## TASK GOAL
Write out the records word for word, beginning with the very first line and stopping after the line that contains "center [66, 302].".

======== EXERCISE INPUT

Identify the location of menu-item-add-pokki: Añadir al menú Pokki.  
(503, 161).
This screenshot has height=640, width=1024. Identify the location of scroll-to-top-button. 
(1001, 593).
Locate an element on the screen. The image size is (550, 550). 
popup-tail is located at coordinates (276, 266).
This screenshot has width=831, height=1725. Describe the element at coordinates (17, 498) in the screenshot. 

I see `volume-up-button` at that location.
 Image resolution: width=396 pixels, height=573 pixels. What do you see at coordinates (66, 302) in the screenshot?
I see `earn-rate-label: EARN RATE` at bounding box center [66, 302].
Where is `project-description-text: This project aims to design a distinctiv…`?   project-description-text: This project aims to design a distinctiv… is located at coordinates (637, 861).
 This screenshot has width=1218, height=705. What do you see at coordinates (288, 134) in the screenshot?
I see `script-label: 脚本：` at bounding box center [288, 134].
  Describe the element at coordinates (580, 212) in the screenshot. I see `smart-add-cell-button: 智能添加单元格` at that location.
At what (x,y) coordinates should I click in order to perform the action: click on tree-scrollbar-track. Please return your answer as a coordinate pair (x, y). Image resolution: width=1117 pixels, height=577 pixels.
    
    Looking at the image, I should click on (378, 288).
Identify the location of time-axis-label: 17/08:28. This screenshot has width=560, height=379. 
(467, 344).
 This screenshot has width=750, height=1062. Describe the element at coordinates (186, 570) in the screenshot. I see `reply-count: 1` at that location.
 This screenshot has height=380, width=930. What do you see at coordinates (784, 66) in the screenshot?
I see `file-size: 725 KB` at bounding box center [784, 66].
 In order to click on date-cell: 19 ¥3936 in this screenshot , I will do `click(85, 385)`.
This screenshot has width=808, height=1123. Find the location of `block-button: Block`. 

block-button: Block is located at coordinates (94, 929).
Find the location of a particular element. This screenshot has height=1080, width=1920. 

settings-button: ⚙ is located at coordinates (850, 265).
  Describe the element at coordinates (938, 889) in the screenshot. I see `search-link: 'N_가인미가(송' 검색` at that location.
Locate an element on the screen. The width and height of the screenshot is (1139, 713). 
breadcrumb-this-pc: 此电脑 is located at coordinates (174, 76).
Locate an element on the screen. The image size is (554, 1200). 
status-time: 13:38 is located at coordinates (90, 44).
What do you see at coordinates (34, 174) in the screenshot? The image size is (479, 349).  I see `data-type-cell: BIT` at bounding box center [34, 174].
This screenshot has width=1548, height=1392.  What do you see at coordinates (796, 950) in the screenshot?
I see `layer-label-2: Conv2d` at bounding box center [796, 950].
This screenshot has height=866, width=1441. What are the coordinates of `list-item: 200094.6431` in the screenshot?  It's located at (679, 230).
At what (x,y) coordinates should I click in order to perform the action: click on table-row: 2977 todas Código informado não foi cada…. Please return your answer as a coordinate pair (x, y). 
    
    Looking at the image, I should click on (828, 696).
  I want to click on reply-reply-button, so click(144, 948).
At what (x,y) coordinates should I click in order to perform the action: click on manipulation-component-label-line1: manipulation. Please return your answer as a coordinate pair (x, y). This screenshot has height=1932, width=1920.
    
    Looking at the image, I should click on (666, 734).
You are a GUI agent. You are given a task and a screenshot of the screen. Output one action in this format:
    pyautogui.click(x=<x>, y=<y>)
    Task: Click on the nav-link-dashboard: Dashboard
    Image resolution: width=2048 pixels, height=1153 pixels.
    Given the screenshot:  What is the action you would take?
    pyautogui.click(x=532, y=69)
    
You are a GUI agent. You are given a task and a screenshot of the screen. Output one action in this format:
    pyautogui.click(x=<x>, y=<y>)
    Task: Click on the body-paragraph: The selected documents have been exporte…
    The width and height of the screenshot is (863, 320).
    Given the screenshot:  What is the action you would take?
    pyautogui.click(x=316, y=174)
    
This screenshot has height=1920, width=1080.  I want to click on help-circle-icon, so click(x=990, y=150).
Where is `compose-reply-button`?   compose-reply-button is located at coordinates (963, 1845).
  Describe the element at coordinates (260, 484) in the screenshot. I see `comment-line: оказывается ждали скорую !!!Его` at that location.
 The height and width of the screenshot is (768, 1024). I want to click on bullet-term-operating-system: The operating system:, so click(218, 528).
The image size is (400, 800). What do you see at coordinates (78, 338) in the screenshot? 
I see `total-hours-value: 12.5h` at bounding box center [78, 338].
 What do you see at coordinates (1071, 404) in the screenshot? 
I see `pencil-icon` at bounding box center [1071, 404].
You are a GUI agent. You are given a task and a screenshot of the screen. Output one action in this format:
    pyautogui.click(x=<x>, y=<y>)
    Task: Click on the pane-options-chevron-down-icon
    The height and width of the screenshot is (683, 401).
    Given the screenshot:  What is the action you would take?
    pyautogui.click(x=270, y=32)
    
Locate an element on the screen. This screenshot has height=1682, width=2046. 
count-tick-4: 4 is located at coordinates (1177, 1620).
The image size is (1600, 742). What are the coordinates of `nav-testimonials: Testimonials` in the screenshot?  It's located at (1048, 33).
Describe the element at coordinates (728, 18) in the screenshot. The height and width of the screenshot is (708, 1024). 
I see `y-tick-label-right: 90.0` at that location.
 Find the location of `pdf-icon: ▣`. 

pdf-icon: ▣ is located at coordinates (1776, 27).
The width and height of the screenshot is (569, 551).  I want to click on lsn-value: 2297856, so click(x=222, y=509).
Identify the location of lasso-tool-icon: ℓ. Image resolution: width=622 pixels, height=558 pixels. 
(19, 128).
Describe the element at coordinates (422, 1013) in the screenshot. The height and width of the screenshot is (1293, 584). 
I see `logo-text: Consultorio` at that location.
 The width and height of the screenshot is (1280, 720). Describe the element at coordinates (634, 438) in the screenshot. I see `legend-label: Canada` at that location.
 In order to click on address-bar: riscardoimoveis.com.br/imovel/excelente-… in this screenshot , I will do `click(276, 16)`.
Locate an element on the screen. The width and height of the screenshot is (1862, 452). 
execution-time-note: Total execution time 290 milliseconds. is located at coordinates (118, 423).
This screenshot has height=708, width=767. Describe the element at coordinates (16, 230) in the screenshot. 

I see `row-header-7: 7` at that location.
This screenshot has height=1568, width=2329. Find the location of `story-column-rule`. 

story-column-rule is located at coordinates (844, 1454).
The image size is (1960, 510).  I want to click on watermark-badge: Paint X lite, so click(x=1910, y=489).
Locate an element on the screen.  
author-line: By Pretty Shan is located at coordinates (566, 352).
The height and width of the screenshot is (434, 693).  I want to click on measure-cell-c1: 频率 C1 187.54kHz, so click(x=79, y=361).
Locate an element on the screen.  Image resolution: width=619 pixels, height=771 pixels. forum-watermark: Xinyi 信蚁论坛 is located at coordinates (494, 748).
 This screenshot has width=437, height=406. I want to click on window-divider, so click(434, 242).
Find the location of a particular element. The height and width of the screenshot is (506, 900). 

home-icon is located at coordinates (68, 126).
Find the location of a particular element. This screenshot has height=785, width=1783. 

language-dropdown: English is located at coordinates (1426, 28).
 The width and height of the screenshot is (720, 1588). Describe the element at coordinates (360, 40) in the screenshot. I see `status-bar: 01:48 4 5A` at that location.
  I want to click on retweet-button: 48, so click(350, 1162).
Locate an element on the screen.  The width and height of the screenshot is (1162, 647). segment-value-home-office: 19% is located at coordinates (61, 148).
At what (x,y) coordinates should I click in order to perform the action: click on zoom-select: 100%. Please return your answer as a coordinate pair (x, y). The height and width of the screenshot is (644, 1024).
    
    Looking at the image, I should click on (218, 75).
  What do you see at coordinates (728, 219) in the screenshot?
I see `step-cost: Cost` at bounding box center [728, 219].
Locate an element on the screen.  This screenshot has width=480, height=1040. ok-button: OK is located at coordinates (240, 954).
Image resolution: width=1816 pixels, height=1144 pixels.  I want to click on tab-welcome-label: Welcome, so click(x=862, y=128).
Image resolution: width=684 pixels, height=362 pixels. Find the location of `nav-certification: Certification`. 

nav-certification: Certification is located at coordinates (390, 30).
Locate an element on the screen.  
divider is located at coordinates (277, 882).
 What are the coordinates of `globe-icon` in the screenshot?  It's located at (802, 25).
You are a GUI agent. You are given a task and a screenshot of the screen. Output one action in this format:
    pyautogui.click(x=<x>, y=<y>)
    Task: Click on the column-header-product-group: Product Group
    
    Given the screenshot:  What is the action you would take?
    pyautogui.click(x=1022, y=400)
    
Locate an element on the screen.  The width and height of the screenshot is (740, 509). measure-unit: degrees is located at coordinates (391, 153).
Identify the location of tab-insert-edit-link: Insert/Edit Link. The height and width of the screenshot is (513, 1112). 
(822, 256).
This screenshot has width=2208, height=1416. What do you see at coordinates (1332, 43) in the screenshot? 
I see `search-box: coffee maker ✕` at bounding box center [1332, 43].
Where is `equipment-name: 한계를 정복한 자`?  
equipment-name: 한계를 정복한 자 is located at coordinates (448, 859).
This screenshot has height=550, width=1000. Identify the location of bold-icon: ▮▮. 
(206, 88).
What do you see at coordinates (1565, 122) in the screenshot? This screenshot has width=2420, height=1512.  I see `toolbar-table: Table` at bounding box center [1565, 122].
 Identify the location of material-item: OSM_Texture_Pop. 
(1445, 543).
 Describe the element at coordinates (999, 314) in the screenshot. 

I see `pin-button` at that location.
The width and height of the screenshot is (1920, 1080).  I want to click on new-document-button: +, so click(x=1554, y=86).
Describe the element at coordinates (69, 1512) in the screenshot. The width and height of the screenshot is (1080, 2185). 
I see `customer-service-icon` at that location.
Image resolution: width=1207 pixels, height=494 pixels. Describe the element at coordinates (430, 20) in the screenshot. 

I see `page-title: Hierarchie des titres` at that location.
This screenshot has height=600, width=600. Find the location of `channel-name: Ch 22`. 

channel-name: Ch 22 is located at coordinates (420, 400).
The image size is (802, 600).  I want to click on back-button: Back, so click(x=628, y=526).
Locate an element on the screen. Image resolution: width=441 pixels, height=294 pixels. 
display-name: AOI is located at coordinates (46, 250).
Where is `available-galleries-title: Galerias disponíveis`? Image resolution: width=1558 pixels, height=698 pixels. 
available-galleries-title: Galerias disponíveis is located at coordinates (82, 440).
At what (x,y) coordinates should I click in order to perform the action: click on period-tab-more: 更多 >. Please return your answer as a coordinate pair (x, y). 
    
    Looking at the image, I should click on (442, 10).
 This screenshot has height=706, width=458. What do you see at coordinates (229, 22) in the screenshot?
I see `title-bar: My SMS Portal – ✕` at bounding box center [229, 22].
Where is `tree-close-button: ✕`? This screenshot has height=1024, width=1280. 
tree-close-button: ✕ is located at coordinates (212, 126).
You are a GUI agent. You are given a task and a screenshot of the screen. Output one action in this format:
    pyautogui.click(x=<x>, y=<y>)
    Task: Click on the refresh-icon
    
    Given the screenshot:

================

## OUTPUT
Identify the location of menu-item-add-pokki: Añadir al menú Pokki.  
(503, 161).
This screenshot has height=640, width=1024. Identify the location of scroll-to-top-button. 
(1001, 593).
Locate an element on the screen. The image size is (550, 550). 
popup-tail is located at coordinates (276, 266).
This screenshot has width=831, height=1725. Describe the element at coordinates (17, 498) in the screenshot. 

I see `volume-up-button` at that location.
 Image resolution: width=396 pixels, height=573 pixels. What do you see at coordinates (66, 302) in the screenshot?
I see `earn-rate-label: EARN RATE` at bounding box center [66, 302].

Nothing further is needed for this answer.